HOW TO COMPLETE THIS TASK: Each entry must be reproduced precisely as it stands.

DATA FOR THE TASK: Begin

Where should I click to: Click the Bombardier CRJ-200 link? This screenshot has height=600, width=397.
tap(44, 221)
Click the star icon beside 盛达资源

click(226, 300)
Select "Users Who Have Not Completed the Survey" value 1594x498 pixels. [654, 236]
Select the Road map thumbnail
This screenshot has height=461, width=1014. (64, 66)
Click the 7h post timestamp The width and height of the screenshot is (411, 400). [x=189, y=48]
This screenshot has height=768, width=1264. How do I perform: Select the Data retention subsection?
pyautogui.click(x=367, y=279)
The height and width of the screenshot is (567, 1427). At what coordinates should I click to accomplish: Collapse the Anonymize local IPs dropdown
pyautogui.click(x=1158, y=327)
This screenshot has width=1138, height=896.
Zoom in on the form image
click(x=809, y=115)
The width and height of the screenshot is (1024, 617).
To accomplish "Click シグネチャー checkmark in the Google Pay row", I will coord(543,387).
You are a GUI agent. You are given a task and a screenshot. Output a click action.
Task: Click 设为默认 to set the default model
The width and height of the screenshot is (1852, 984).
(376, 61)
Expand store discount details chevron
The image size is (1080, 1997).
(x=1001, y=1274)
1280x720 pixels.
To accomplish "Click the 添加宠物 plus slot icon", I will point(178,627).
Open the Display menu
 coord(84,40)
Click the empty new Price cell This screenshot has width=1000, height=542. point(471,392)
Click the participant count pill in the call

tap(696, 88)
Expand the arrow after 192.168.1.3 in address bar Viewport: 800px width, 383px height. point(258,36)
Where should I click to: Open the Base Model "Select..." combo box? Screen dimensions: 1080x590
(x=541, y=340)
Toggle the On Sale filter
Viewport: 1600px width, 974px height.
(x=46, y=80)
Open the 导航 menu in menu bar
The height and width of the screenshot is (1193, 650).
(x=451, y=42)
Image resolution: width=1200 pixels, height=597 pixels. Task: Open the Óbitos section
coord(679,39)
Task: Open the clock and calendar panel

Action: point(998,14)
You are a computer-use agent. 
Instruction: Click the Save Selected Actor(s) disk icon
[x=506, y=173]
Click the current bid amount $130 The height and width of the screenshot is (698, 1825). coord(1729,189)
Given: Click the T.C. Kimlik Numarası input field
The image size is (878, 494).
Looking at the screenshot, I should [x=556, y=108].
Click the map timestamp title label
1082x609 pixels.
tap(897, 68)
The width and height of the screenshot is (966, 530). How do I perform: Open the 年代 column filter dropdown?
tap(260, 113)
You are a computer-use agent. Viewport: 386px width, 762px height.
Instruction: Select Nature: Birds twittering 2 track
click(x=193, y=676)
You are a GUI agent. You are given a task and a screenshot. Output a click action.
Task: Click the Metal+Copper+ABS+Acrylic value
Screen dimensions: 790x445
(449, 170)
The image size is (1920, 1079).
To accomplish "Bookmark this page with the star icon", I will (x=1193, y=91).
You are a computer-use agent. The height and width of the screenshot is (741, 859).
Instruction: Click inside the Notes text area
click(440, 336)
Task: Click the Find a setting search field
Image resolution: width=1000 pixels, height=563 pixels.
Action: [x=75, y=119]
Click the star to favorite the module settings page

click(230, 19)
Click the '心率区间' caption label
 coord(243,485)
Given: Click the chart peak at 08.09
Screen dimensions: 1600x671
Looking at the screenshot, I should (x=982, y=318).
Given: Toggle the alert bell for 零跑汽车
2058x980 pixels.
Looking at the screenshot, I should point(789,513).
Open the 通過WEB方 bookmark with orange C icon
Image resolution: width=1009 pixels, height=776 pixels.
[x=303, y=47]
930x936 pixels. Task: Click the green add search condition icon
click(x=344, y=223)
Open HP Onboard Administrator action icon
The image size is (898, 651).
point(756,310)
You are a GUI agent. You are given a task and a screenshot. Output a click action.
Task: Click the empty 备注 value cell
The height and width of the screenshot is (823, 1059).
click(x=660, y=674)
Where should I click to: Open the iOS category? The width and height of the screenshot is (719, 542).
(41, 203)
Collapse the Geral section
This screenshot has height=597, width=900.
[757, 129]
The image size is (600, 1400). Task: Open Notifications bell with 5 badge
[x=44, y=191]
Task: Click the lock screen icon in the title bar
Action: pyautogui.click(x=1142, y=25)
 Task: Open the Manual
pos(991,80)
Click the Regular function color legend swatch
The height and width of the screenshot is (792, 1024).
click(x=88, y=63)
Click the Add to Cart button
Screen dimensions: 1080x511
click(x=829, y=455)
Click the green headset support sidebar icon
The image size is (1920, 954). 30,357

DATA FOR THE TASK: End

WRITTEN REPLY:
Where should I click to: Click the Bombardier CRJ-200 link? This screenshot has height=600, width=397.
tap(44, 221)
Click the star icon beside 盛达资源

click(226, 300)
Select "Users Who Have Not Completed the Survey" value 1594x498 pixels. [654, 236]
Select the Road map thumbnail
This screenshot has height=461, width=1014. (64, 66)
Click the 7h post timestamp The width and height of the screenshot is (411, 400). [x=189, y=48]
This screenshot has height=768, width=1264. How do I perform: Select the Data retention subsection?
pyautogui.click(x=367, y=279)
The height and width of the screenshot is (567, 1427). At what coordinates should I click to accomplish: Collapse the Anonymize local IPs dropdown
pyautogui.click(x=1158, y=327)
This screenshot has width=1138, height=896.
Zoom in on the form image
click(x=809, y=115)
The width and height of the screenshot is (1024, 617).
To accomplish "Click シグネチャー checkmark in the Google Pay row", I will coord(543,387).
You are a GUI agent. You are given a task and a screenshot. Output a click action.
Task: Click 设为默认 to set the default model
The width and height of the screenshot is (1852, 984).
(376, 61)
Expand store discount details chevron
The image size is (1080, 1997).
(x=1001, y=1274)
1280x720 pixels.
To accomplish "Click the 添加宠物 plus slot icon", I will point(178,627).
Open the Display menu
 coord(84,40)
Click the empty new Price cell This screenshot has width=1000, height=542. point(471,392)
Click the participant count pill in the call

tap(696, 88)
Expand the arrow after 192.168.1.3 in address bar Viewport: 800px width, 383px height. point(258,36)
Where should I click to: Open the Base Model "Select..." combo box? Screen dimensions: 1080x590
(x=541, y=340)
Toggle the On Sale filter
Viewport: 1600px width, 974px height.
(x=46, y=80)
Open the 导航 menu in menu bar
The height and width of the screenshot is (1193, 650).
(x=451, y=42)
Image resolution: width=1200 pixels, height=597 pixels. Task: Open the Óbitos section
coord(679,39)
Task: Open the clock and calendar panel

Action: point(998,14)
You are a computer-use agent. 
Instruction: Click the Save Selected Actor(s) disk icon
[x=506, y=173]
Click the current bid amount $130 The height and width of the screenshot is (698, 1825). coord(1729,189)
Given: Click the T.C. Kimlik Numarası input field
The image size is (878, 494).
Looking at the screenshot, I should [x=556, y=108].
Click the map timestamp title label
1082x609 pixels.
tap(897, 68)
The width and height of the screenshot is (966, 530). How do I perform: Open the 年代 column filter dropdown?
tap(260, 113)
You are a computer-use agent. Viewport: 386px width, 762px height.
Instruction: Select Nature: Birds twittering 2 track
click(x=193, y=676)
You are a GUI agent. You are given a task and a screenshot. Output a click action.
Task: Click the Metal+Copper+ABS+Acrylic value
Screen dimensions: 790x445
(449, 170)
The image size is (1920, 1079).
To accomplish "Bookmark this page with the star icon", I will (x=1193, y=91).
You are a computer-use agent. The height and width of the screenshot is (741, 859).
Instruction: Click inside the Notes text area
click(440, 336)
Task: Click the Find a setting search field
Image resolution: width=1000 pixels, height=563 pixels.
Action: [x=75, y=119]
Click the star to favorite the module settings page

click(230, 19)
Click the '心率区间' caption label
 coord(243,485)
Given: Click the chart peak at 08.09
Screen dimensions: 1600x671
Looking at the screenshot, I should (x=982, y=318).
Given: Toggle the alert bell for 零跑汽车
2058x980 pixels.
Looking at the screenshot, I should point(789,513).
Open the 通過WEB方 bookmark with orange C icon
Image resolution: width=1009 pixels, height=776 pixels.
[x=303, y=47]
930x936 pixels. Task: Click the green add search condition icon
click(x=344, y=223)
Open HP Onboard Administrator action icon
The image size is (898, 651).
point(756,310)
You are a GUI agent. You are given a task and a screenshot. Output a click action.
Task: Click the empty 备注 value cell
The height and width of the screenshot is (823, 1059).
click(x=660, y=674)
Where should I click to: Open the iOS category? The width and height of the screenshot is (719, 542).
(41, 203)
Collapse the Geral section
This screenshot has height=597, width=900.
[757, 129]
The image size is (600, 1400). Task: Open Notifications bell with 5 badge
[x=44, y=191]
Task: Click the lock screen icon in the title bar
Action: pyautogui.click(x=1142, y=25)
 Task: Open the Manual
pos(991,80)
Click the Regular function color legend swatch
The height and width of the screenshot is (792, 1024).
click(x=88, y=63)
Click the Add to Cart button
Screen dimensions: 1080x511
click(x=829, y=455)
Click the green headset support sidebar icon
The image size is (1920, 954). 30,357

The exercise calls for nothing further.